頭痛を主症状としていても、頭痛が引き金となりうつ病を併発し、これによって頭痛が悪化している場合や、うつ病の症状そのものとして頭痛が発症しているような場合は、抗うつ薬などによるうつ病の治療が必要になります。そのため、単なる頭痛とすませずに、頭痛に悩んでいる場合は、少しでも早く医師に相談することが大切です。
 また、片頭痛や緊張型頭痛で薬を飲んでいるのに一向に症状が改善されない場合も、背景に抑うつ状態を伴っている可能性もあるため、一度、専門医を受診することをお勧めします。

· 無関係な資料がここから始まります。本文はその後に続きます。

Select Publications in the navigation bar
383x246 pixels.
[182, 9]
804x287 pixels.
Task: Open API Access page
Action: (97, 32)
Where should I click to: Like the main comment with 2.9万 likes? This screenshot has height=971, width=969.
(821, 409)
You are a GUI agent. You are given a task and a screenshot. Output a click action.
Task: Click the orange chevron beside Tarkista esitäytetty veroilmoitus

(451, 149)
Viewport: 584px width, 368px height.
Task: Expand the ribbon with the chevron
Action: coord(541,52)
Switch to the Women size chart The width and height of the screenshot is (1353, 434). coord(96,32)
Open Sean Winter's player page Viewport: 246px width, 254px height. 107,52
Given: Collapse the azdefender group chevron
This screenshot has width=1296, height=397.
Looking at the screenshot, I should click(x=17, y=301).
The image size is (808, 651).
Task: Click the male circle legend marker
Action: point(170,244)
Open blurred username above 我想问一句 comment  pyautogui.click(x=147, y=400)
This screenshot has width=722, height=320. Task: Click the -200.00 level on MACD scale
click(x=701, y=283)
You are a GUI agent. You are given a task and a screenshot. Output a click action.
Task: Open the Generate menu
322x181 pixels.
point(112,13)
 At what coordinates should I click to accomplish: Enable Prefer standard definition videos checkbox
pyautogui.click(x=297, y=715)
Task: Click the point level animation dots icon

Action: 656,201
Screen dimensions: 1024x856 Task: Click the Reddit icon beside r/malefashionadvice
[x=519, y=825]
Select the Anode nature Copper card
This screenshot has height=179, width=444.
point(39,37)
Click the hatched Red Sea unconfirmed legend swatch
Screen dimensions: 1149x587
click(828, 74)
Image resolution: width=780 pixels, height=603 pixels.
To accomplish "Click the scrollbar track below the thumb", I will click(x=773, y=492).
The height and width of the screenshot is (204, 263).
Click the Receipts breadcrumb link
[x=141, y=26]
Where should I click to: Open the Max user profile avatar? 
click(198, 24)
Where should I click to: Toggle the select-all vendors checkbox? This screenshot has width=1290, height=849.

<頭痛の背景に抑うつ状態が隠れていたサラリーマンA氏の例>


 A氏は35歳の会社員。これまで大きな病気をすることはありませんでした。性格的には几帳面でまじめであり、仕事に対する責任感も強い方でした。仕事で新しいプロジェクトが始まり、チームリーダーとなったA氏は、これまで以上に仕事に打ち込みました。お昼を食べ損ねることや残業が度重なり、多少からだに負担はかかっていたものの、チームリーダーという立場から弱音をはくわけにもいかず、がんばり続けました。
 その頃から朝、目が覚めると頭が重くなったり、締め付けられるような頭痛に見舞われるようになりました。A氏は疲れがたまっているのだろうと思い、市販の鎮痛薬を飲んで痛みをやり過ごしていましたが、頭痛はだんだんひどくなり、仕事に集中できないことも増えてきました。また、頭の重みのために、からだを思うように動かせず、会社に行くのがつらく感じるようになっていきました。
このような状態が数週間も続き、このままではチームに迷惑をかけると思い、近くの病院を受診したところ、手足のしびれ感や吐き気なども見られないため、ストレスによる緊張型頭痛の疑いと診断されました。鎮痛薬を処方され、2ヶ月間服用しましたが、症状はあまり改善されませんでした。
A氏の表情はだんだん暗くなり口数も少なくなってきたことから、ただの頭痛ではないと思った担当の医師が精神面の検査を実施したところ、抑うつ傾向が認められました。そのため、抗うつ薬による「うつ状態」の治療が開始され、1週間くらいたった頃、朝、目覚めたときの頭の重さがとれたとのことです。



セロトニンとの関連から


 片頭痛は、うつ病の症状としてもよく現れます。

 うつ病の症状はさまざまで、食欲不振、不眠、気分の落ち込み、疲労感などがありますが、これらと同じくらい片頭痛という症状でも現れます。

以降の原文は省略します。